The treatments have been shown to be effective in older men, as well as in those with diabetes - both groups that are likely to have an increased rate of impaired erectile function. Low sperm production may be improved by the use of rFSH.
Hospital- and institute-based research efforts in Europe have made valuable contributions to infertility treatment - for example, IVF was pioneered in the UK, France and Germany.
Research continues into improvements in assisted reproduction technology and fertility treatment. Approval has been received for recombinant forms of human luteinising hormone (LH) and human chorionic gonadotrophin (CG).

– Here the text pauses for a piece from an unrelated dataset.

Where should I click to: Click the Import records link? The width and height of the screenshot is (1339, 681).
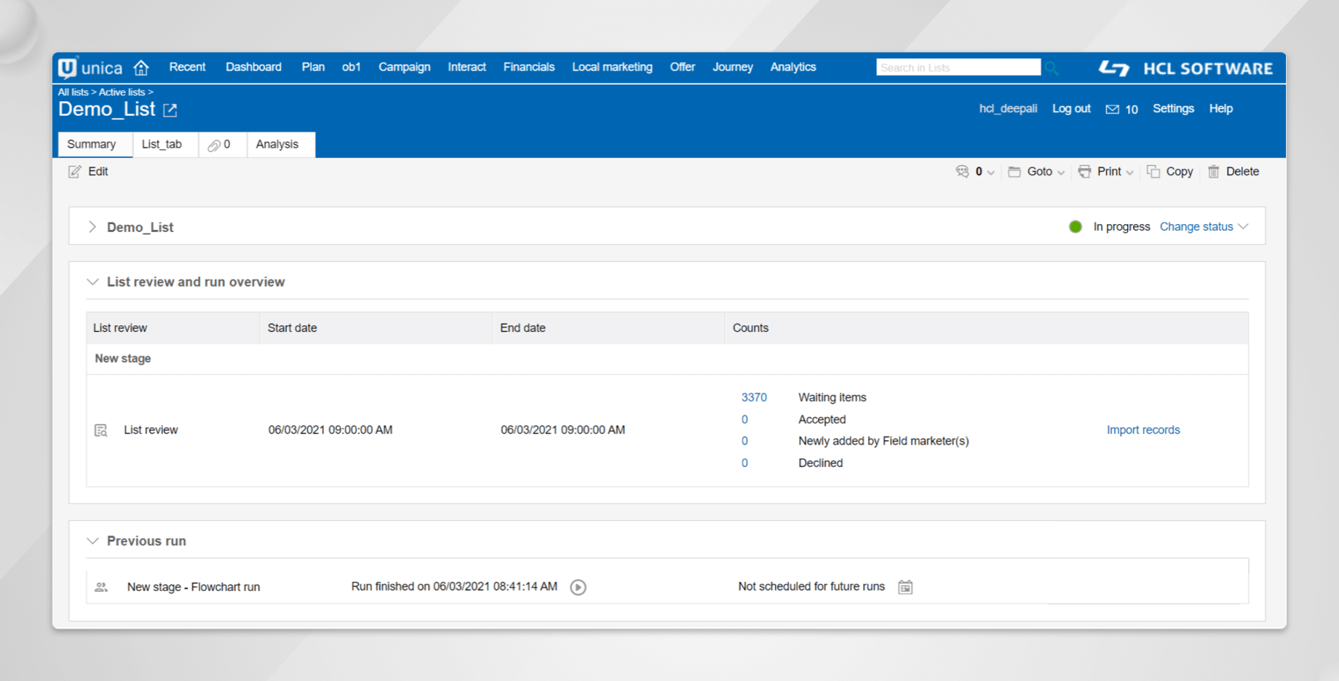(1143, 429)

There is an emerging belief that combined treatment with rFSH together with rLH may offer therapeutic advantages, including increased pregnancy rates in some groups of women. “Chimerical” gonadotrophins, possessing both FSH and LH activities in a single protein molecule, are being developed. Such compounds which have recently entered the pre-clinical phase of development may be potent activators of the human FSH and LH receptors.
Recombinant leukaemia inhibitory factor (rLIF) is in Phase 3 trial for treatment of embryo implantation failure, as well as a microencapsulated form of rFSH. LIF is a protein believed to be important to the process of attachment of the embryo to the inner lining of the uterus. A few years ago, a gonadotrophin-releasing hormone antagonist was launched and has been used in ART that reduces the number of injections that must be given during ovarian stimulation.
Researchers are also investigating the efficacy and safety of a new treatment regimens with a recombinant gonadotrophin applied to initiate and sustain follicular stimulation in controlled ovarian stimulation for ART. For this regimen, patients receive a single injection of the medicine and one week later, treatment is continued with daily recFSH up to the day of triggering final oocyte maturation. These studies are in clinical phase 3.
One major determinant for the success of IVF is the production of an adequate number of eggs from the woman in order to have acceptable pregnancy and delivery rates. Some women will not respond adequately to hormonal stimulation and are diagnosed as having low ovarian response. Currently, the understanding of low ovarian response is limited, and although many therapeutic approaches have been suggested, no treatment has been proven significantly efficient.
Dehydroepiandrosteron (DHEA) is a pro-hormone produced by the adrenal gland and the ovary. DHEA is involved in the regulation of follicular growth in the ovaries and may appear useful for improving IVF outcome. Prospective randomised studies on DHEA supplementation for IVF patients are underway, focusing on women with low ovarian response.
About ten per cent of all pregnancies end prematurely. Reducing uterine activity during pre-term labour could improve the outcome. An approach would be to switching off premature uterine contractions. Research in this area focuses on oxytocin receptor and prostaglandin receptor antagonists.
Lastly, research is ongoing to explore the usefulness of a selective 5HT₁ᴀ receptor agonist in counteracting the loss of libido seen in some patients taking antidepressants.
Prospects for successful treatment of infertility continue to improve and new findings, such as the discovery of a key protein that controls sperm motility, may provide better understanding of the various causes that can lead to infertility in couples.